Write a CLI tool that does the same thing (including external service access) and tell any agentic CLI tool (or Cursor or IDE tool) to use the tool. Much simpler, established security models, etc.
That said, this doesn't fully work in environments on websites like claude.ai. Perhaps you could have an org-wide Dockerfile or something that opens every time you start a chat which gives it MCP-like capabilities, but that sounds more complicated in many ways than what MCP does. There's also more problems that MCP solves, like with Prompts and Sampling (which are pretty under-used at the moment), and there aren't great analogs for that in the CLI world.

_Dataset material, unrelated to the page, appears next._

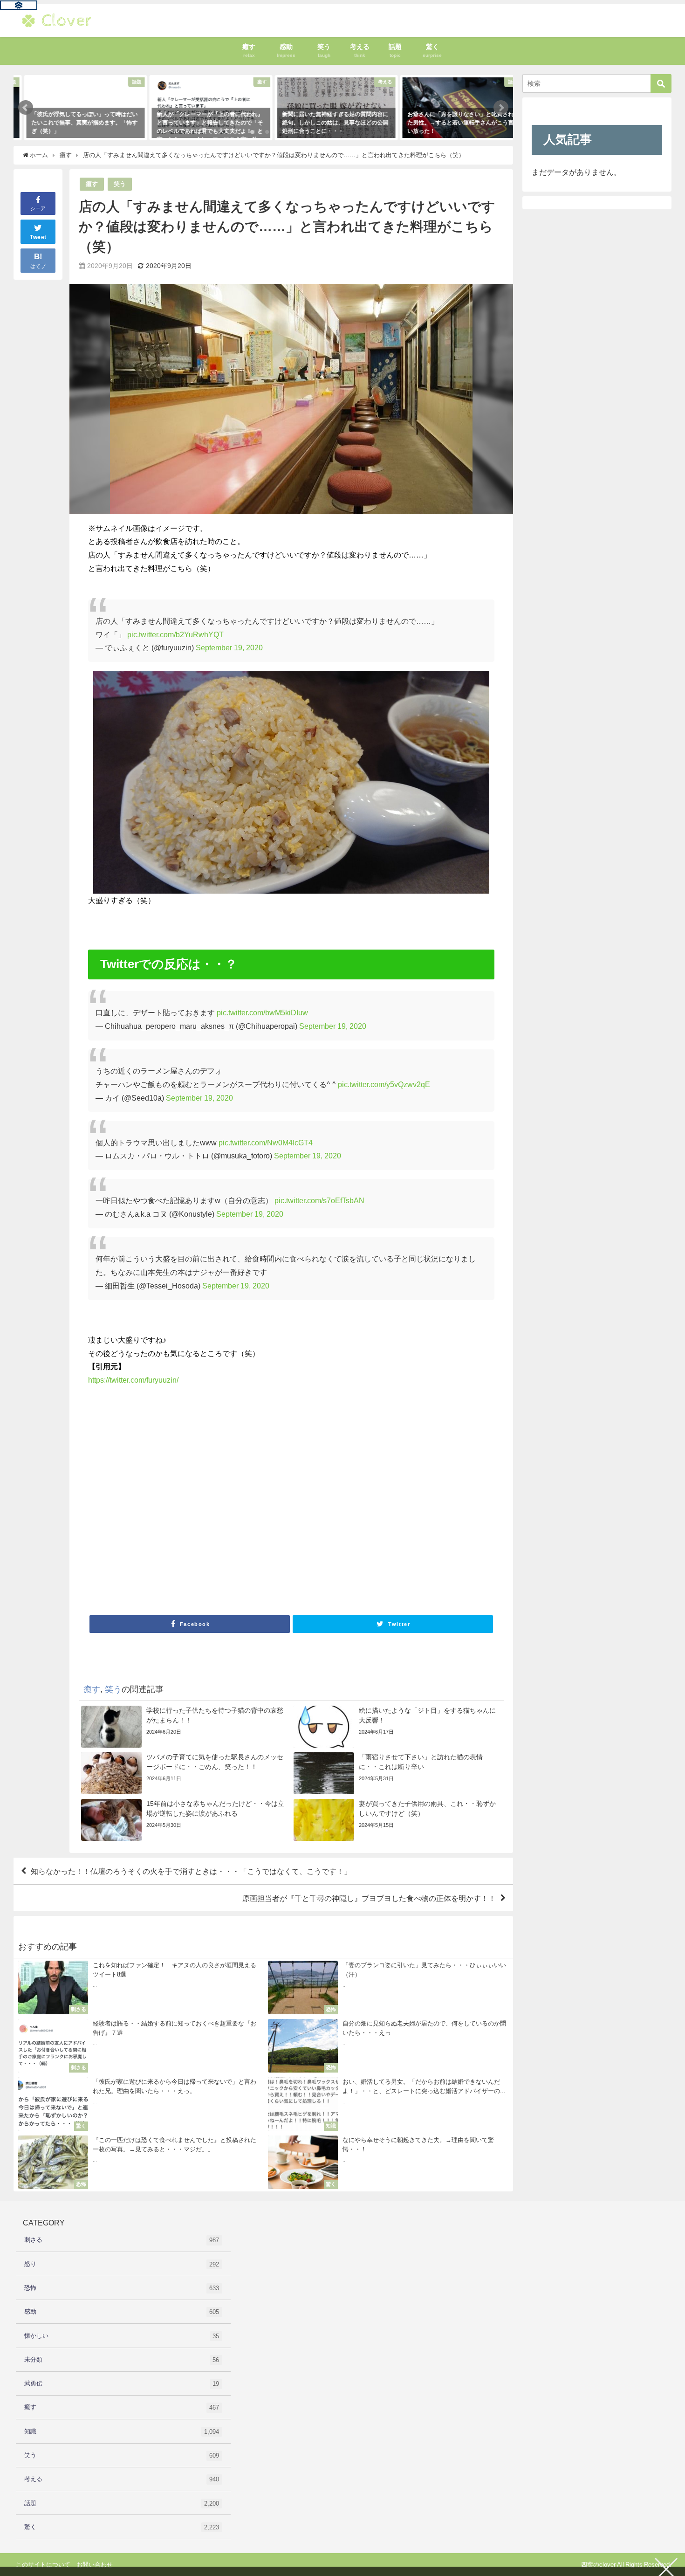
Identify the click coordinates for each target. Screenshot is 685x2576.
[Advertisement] (291, 1503)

Also developers like you and I might find it trivial to install CLIs, set up auth, and open an agent locally, but this isn't widely true. As an example, at Stainless we have non-engineer folks who ask questions like "who are the most interesting people who have signed up yesterday", and with the right MCP tools wired to claude.ai, claude actually does an excellent job of answer these kinds of questions, all in the browser. This was all without a doubt possible before MCP, but MCP reduces the friction enough, such that it becomes worth-it/easy-enough to develop these tools.
Maybe it was because OpenAI announced they would start to support MCP in their tools ? [0]
Perhaps I'm being too harsh with the author, but this article definitely gives me vibes of "AI slop".
[0] - https://techcrunch.com/2025/03/26/openai-adopts-rival-anthro...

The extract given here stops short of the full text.